Items from a dataset
□ □ □ □

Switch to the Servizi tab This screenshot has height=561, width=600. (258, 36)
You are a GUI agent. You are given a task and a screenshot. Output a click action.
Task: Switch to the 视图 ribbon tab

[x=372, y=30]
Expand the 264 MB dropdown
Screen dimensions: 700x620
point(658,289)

□ □ □ □

PROBLEM STATEMENT. Restating all of the data exactly is the whole task.

SOLUTION BELOW.
Switch to the Servizi tab This screenshot has height=561, width=600. (258, 36)
You are a GUI agent. You are given a task and a screenshot. Output a click action.
Task: Switch to the 视图 ribbon tab

[x=372, y=30]
Expand the 264 MB dropdown
Screen dimensions: 700x620
point(658,289)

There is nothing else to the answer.